In a paper on longevity, the manager said two trends – the low-yield environment and retiring baby boomers – were “superimposing” on the coming problem posed by a globally ageing population.
The research noted that the instinctive choice of many on retirement was to invest in fixed income, an approach at odds with current bond yields.
“In order to pay additional annuities in the short term, pension funds need to invest in higher-return assets such as equities or real estate,” it noted.
“With increased pressure on the short-term horizon of their liability and a chase for yield that delivers in the longer term, pension schemes are caught in a duration mismatch that keeps widening as the new demographic steady-state, post baby-boom is getting closer.

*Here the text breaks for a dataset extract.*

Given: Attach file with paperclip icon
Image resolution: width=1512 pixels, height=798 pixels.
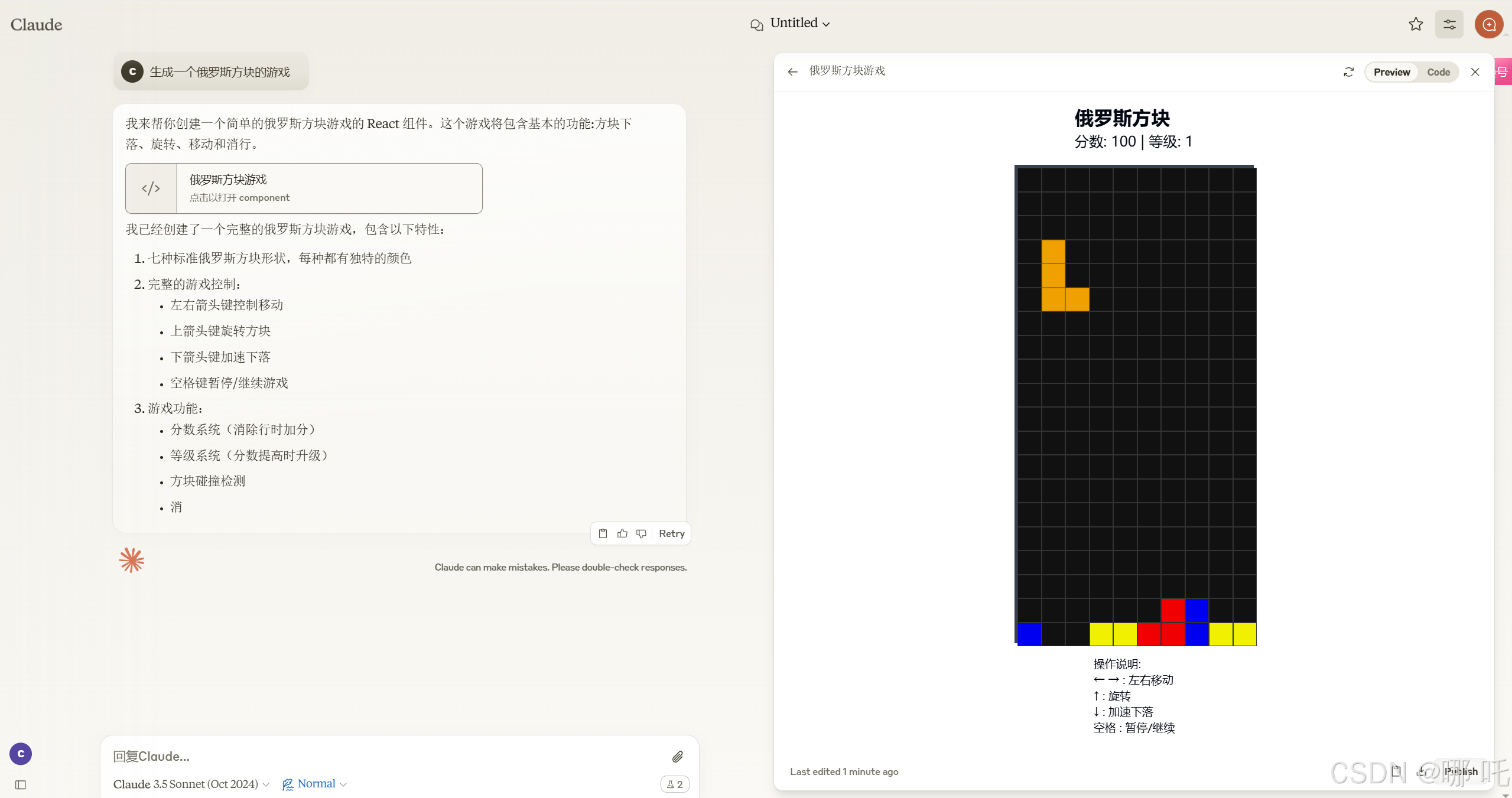Looking at the screenshot, I should click(678, 756).
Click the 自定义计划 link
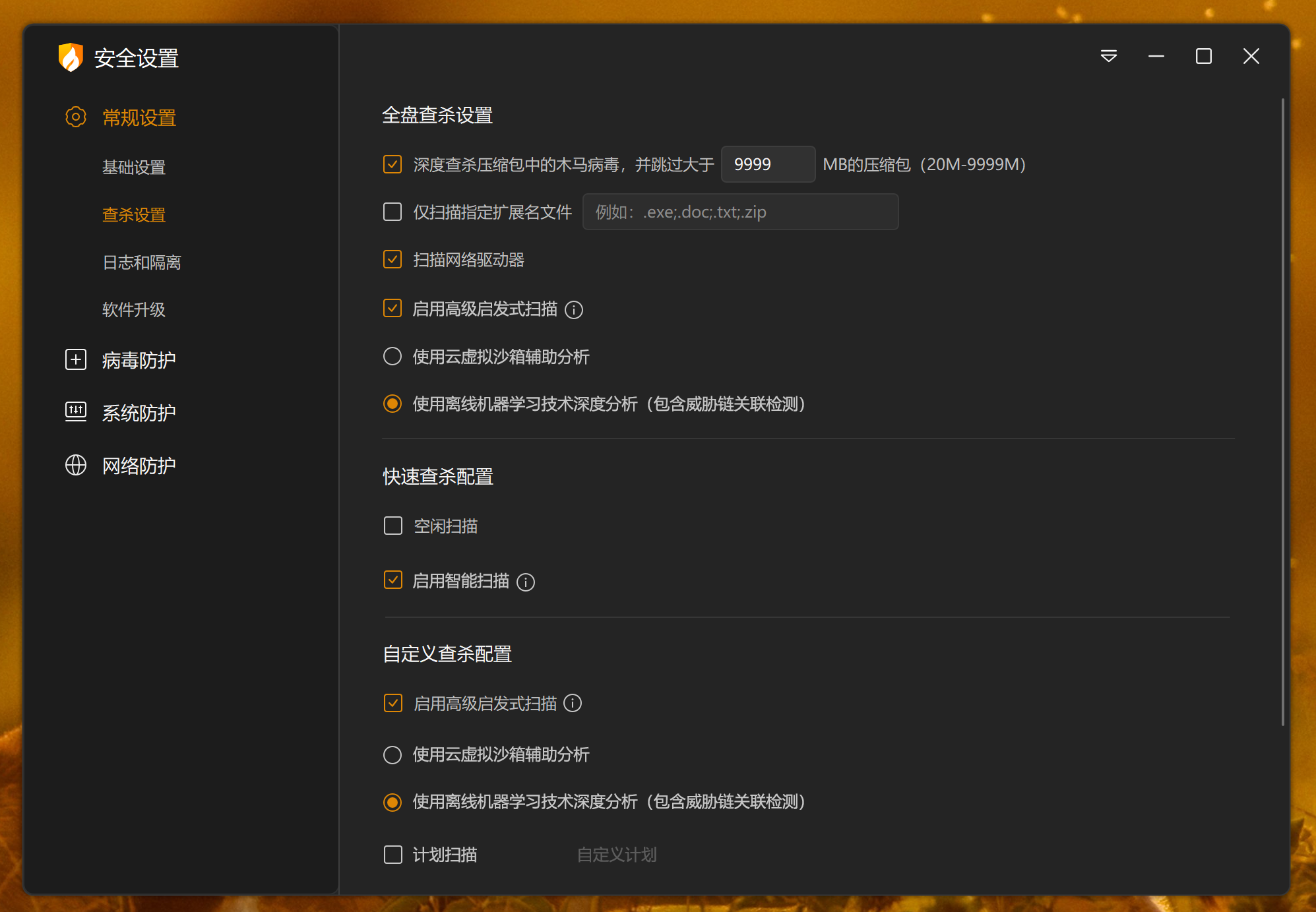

“So changes in mortality tables and structures of age pyramids imply radical changes in the temporal profile of liabilities for public and private pensions alike, which must adapt their [asset-liability matching] strategic choices accordingly.”
The research said an increased equity exposure should be considered to “satisfy the need for higher shorter-term yields”.
“Tilting the balance towards equities would hopefully compensate for depressed bond yields,” it continued. “This is a noteworthy move, as it departs from an old habit.”
It noted that the strategy had been one pursued by UK pension funds.
The paper also said there was a risk a rising dependency ratio in countries could lead to deflation among the developed nations, pointing to past experience of rising old-age ratios in countries such as Japan.
“But an ageing population could well turn into inflationary forces if an unsustainable rise in government debt led to its monetisation,” it added.
“When old-age dependency ratios reach the levels forecast by the UN in only a decade’s time, this would mean inflation next to zero or even turning into outright deflation.”